Pourquoi et comment changer un nom de rue?

Pierre Allard

Pourquoi change-t-on un nom de rue ? Comment le change-t-on ? Voilà des questions auxquelles Gatineau devra répondre avant d'accepter ou rejeter la demande de rayer le nom d'Amherst des rues de la ville et de le remplacer par Bernard-Assiniwi.

Aucun nom de rue n'est sacré ou éternel. L'histoire s'écrit et se réécrit à tous les jours. Plusieurs noms de rues et de lieux qu'on nous a légués - imposés par les décideurs d'une autre époque - n'auraient pas été choisis par la génération actuelle.

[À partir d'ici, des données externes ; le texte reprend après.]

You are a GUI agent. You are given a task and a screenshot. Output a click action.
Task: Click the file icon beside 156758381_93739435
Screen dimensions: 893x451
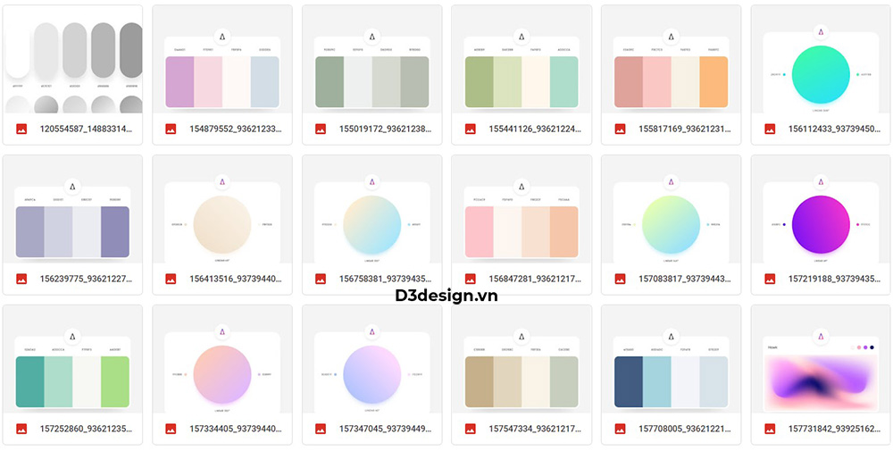321,280
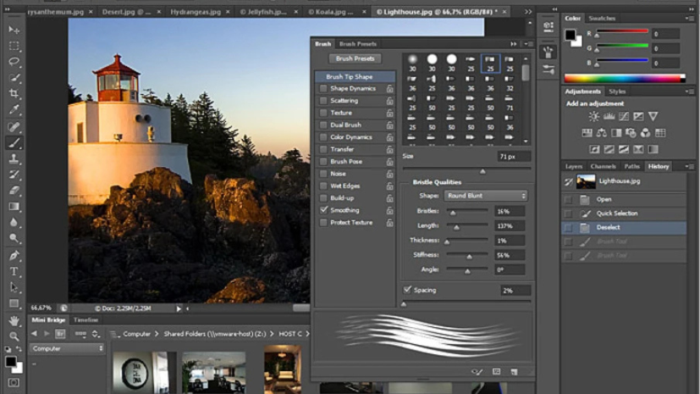Select the Crop tool
The image size is (700, 394).
point(14,94)
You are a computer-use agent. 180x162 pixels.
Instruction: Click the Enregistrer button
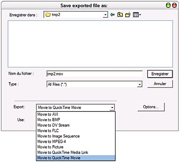click(160, 74)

Et bon nombre de ceux que nous adoptons aujourd'hui ne trouveront pas faveur chez nos arrière-petits-enfants.

Modifier le nom d'une rue n'est pas une mince affaire dans une ère où les lettres qui nous sont adressées quotidiennement, les multiples cartes qui nous identifient et la plupart de nos documents officiels portent notre adresse postale. Pour les résidants, il faudra des mois, parfois des années, avant que ne disparaissent toutes les traces de l'ancien nom de rue. Des milliers de Gatinois ont vécu l'aventure lors de l'élimination, après la fusion de 2002, des noms en double et en triple dans la nouvelle ville. Qu'on puisse effectuer de nouveaux changements, soit. Mais cela doit être réservé à des cas exceptionnels.

Jeffrey Amherst n'était certes pas un savoureux personnage. Il a effectivement proposé de transmettre le virus de la petite vérole aux Autochtones qui assiégeaient le Fort Pitt (aujourd'hui Pittsburgh), en Pennsylvanie, vers 1763, en leur donnant des couvertures infectées. Auparavant, à une époque plus glorieuse pour lui, Amherst commandait les troupes britanniques au Canada, au moment de la capitulation de Montréal en 1760. C'est sans doute cet exploit qui l'a immortalisé dans les rues de différentes villes. Doit-on aujourd'hui le rayer de nos panneaux routiers ? Peut-être. Peut-être pas. Les avis sont partagés et les arguments sont valables de part et d'autre.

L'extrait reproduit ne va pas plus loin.